═════ DATASET ENTRIES ═════

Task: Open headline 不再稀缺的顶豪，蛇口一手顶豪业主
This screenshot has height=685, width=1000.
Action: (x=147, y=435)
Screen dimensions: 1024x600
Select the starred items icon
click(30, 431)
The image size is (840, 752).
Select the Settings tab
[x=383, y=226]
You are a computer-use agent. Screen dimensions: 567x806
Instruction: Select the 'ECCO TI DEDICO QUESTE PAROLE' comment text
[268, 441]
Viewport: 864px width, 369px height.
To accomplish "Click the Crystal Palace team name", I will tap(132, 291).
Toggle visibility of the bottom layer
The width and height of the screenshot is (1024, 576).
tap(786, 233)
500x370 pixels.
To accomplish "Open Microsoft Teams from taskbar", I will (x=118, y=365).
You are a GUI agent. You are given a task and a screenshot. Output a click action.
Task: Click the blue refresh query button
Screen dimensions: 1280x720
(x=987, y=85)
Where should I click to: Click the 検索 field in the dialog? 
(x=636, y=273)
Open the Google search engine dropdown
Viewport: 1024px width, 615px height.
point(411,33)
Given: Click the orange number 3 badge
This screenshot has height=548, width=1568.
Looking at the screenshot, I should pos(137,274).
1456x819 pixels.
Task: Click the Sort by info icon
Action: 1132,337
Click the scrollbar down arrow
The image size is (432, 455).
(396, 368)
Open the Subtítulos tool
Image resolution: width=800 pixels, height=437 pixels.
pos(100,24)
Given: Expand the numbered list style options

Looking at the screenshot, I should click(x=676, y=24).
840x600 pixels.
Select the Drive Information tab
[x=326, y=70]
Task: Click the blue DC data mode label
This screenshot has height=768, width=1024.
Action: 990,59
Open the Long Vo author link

═════

**ASSIGNMENT:** There is one span to return: the line holding "Given: Expand the numbered list style options" and every line after it through the end of the listing above; please give it exactly and add nothing.

**ANSWER BOX:**
Given: Expand the numbered list style options

Looking at the screenshot, I should click(x=676, y=24).
840x600 pixels.
Select the Drive Information tab
[x=326, y=70]
Task: Click the blue DC data mode label
This screenshot has height=768, width=1024.
Action: 990,59
Open the Long Vo author link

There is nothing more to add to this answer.